Le salon CryptoXR à Auxerre, l’un des rendez-vous Web3 les plus accessibles de France.
Dans l’Yonne aussi, la peur a changé de visage. Lundi, c’est à Avallon qu’une famille a été arrachée à son quotidien par des ravisseurs en quête de cryptomonnaies. Une affaire résolue en vingt heures par le GIGN. Mais derrière les faits, quelque chose se fissure dans une communauté que ce territoire a vu naître.
Ce que le silence dit
Maxime Chéry n’en fait pas des tonnes. L’organisateur de CryptoXR, le salon qui a fait d’Auxerre l’un des rendez-vous Web3 les plus accessibles de France, choisit ses mots avec soin. L’an passé, il a lui-même subi une tentative d’enlèvement. Aujourd’hui, il regarde ses amis de la communauté crypto touchés les uns après les autres.
“On ne peut même plus partir dans nos résidences secondaires l’esprit tranquille.”
Lentement, sans fracas, il prend ses distances avec un écosystème qu’il a pourtant contribué à construire ici, dans l’Yonne.

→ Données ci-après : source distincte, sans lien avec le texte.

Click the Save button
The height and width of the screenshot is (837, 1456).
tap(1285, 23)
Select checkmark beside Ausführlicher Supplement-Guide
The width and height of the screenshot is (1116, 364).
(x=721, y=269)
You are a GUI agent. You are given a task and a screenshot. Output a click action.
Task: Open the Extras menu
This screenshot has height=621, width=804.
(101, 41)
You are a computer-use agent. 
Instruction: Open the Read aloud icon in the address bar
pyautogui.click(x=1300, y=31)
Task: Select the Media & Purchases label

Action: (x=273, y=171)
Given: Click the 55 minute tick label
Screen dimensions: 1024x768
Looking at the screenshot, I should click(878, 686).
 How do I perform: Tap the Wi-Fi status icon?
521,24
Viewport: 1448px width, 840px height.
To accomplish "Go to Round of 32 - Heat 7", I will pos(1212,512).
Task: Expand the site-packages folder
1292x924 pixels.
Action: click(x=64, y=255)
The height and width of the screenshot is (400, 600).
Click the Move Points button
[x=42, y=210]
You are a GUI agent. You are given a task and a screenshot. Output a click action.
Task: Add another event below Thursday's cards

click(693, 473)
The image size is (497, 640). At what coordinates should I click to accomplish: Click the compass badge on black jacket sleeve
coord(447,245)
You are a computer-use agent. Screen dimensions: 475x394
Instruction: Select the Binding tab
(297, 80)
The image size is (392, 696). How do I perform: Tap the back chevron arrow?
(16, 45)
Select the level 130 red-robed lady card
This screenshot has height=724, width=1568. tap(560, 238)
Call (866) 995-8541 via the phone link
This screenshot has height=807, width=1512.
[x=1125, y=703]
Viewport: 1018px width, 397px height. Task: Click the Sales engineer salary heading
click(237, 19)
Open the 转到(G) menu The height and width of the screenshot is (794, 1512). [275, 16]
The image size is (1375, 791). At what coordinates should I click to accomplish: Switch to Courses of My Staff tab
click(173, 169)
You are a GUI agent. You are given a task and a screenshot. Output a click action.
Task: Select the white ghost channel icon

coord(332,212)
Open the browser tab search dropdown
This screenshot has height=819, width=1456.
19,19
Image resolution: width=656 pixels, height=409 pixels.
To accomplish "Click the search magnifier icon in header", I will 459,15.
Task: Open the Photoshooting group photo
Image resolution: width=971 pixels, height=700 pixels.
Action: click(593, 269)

Ce témoignage dit quelque chose que les communiqués de presse ne disent pas : la violence ne frappe pas seulement des corps, elle érode des vocations.

Maxime Chéry, organisateur de CryptoXR, figure de l’écosystème Web3 auxerrois.
Une menace qui se cherche une adresse
Depuis début 2025, la France recense plus de trente enlèvements liés aux cryptomonnaies, soit 80 % des cas européens. Le phénomène, longtemps perçu comme parisien ou métropolitain, s’installe dans les villes moyennes. Avallon, lundi. Avant cela, Dijon, Chalon, Voiron. Les ravisseurs ne cherchent plus leurs cibles dans les quartiers d’affaires mais là où elles vivent, vraiment, avec leurs familles.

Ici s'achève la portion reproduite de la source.